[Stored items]
· · ·

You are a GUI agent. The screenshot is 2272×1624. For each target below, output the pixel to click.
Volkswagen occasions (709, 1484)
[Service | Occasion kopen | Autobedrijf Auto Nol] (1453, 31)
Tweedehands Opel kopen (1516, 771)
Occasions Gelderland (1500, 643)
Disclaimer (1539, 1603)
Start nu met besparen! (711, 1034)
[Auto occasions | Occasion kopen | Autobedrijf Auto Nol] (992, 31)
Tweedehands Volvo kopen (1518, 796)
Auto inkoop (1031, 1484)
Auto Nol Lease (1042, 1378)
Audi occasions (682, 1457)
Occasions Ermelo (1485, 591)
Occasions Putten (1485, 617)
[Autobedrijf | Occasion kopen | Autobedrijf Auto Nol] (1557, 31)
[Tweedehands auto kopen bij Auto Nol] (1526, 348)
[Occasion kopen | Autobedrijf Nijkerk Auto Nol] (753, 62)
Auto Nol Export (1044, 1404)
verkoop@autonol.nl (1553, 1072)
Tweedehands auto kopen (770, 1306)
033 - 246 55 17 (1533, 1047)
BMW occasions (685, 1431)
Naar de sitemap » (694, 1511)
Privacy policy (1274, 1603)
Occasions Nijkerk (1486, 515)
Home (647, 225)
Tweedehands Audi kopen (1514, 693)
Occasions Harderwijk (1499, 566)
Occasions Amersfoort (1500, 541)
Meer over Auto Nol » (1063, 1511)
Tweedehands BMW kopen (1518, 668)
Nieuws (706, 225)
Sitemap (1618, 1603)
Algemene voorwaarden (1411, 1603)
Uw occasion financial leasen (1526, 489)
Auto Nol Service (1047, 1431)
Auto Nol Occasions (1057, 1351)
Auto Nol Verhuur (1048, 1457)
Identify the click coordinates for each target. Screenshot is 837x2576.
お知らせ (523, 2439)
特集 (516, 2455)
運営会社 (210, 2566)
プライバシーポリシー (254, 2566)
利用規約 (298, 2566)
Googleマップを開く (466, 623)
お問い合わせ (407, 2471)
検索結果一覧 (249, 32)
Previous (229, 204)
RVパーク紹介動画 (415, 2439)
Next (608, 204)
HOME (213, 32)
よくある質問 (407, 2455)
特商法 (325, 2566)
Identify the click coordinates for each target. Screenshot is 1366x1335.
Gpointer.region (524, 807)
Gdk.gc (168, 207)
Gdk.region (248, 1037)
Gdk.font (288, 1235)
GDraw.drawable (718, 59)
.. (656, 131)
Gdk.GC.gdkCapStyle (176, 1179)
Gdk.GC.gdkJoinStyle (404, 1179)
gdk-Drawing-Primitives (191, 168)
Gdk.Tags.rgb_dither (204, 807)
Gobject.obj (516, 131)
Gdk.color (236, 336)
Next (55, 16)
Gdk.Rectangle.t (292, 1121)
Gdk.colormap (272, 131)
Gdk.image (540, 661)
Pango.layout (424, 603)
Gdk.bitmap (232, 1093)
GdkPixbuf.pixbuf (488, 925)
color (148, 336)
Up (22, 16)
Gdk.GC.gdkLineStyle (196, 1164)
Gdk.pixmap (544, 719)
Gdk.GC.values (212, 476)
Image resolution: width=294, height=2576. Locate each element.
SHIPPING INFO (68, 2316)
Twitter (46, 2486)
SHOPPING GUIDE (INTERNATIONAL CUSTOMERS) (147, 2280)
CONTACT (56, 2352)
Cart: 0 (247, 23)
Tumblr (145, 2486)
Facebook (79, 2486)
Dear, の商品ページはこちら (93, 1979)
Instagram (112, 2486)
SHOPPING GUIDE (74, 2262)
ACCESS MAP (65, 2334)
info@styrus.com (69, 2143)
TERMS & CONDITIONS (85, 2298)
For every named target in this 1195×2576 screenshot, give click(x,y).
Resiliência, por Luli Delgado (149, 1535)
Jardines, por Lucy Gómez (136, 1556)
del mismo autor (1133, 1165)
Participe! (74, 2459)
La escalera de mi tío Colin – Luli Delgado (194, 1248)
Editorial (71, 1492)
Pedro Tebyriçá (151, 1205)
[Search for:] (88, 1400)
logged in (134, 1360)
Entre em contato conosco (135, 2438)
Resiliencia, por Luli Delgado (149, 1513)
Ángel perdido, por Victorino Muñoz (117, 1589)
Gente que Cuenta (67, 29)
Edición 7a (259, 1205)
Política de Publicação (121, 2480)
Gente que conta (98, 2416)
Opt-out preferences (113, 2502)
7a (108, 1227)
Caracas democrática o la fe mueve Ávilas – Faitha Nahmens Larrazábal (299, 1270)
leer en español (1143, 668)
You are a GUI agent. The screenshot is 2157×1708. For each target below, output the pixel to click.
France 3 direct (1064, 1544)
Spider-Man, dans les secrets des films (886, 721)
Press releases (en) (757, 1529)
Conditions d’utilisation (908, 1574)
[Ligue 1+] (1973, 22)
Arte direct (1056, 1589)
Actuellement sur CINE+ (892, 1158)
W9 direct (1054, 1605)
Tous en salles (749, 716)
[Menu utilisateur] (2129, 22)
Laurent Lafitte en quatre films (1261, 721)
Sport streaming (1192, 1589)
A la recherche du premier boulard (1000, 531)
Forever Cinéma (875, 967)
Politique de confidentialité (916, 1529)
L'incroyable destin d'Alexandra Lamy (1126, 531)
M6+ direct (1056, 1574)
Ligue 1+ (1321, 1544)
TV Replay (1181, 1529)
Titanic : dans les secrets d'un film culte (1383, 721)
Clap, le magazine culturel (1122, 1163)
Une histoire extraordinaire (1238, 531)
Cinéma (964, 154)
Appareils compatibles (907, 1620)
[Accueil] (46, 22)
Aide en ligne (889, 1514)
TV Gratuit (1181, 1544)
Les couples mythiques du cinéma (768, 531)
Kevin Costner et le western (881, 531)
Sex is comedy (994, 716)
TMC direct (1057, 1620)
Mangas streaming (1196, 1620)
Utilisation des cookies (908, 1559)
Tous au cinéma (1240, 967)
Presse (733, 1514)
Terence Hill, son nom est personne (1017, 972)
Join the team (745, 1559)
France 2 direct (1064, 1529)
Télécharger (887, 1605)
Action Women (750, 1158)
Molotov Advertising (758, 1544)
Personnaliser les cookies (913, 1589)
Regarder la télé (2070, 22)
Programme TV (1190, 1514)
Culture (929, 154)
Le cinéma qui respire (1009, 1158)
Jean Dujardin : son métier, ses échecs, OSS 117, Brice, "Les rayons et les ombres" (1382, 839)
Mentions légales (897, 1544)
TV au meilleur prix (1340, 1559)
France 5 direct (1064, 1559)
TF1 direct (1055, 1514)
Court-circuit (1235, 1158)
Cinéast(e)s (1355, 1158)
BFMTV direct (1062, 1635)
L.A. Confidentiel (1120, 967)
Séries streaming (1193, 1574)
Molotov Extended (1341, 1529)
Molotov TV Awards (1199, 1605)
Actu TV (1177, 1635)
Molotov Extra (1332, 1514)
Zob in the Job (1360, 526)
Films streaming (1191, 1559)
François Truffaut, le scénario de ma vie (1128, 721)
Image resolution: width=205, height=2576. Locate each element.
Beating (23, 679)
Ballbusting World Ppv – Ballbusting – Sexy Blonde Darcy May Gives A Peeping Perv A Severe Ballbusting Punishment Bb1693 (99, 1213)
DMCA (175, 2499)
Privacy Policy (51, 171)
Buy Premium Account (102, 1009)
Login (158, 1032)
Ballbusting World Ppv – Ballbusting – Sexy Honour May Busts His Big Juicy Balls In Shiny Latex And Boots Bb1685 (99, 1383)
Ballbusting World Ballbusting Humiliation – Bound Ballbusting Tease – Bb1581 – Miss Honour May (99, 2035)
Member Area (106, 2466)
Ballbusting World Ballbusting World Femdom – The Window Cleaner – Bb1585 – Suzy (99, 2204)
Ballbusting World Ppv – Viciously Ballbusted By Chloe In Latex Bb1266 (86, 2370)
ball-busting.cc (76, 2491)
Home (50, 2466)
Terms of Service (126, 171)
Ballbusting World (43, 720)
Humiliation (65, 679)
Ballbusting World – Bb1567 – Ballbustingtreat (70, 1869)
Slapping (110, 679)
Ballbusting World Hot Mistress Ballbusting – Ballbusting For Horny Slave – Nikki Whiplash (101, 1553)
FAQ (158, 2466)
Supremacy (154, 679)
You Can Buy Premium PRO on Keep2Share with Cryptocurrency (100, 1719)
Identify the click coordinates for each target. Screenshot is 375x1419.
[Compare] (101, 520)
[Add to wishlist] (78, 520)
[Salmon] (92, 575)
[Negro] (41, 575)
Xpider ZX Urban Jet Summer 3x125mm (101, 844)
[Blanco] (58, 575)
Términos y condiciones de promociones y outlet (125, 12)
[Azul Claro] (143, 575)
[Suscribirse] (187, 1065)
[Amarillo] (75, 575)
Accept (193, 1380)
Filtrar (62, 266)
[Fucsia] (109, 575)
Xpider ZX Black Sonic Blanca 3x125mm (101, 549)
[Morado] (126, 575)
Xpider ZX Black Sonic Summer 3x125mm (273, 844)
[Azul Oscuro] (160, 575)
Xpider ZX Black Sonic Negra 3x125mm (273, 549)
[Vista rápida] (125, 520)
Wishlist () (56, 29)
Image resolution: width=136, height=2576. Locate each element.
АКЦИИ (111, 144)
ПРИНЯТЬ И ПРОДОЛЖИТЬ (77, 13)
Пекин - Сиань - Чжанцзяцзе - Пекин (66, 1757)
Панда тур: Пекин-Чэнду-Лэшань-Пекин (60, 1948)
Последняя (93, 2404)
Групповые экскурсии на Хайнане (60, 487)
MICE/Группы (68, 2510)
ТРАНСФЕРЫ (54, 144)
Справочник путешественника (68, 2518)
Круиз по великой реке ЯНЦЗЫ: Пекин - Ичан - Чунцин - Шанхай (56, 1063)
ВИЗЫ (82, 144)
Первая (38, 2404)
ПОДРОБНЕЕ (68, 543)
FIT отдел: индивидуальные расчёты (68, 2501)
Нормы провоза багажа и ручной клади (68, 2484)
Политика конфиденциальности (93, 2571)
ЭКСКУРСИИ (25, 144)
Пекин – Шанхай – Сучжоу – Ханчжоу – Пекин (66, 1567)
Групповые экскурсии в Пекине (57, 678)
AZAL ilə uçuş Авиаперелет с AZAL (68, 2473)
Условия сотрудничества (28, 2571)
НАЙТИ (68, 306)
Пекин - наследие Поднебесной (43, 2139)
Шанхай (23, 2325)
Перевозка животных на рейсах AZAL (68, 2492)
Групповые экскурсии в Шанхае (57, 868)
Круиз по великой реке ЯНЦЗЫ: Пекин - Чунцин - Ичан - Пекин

· · ·

What this task involves -
An answer consisting of the number alone is required: how many lines in the entries hold the string "Групповые"?

Task answer -
3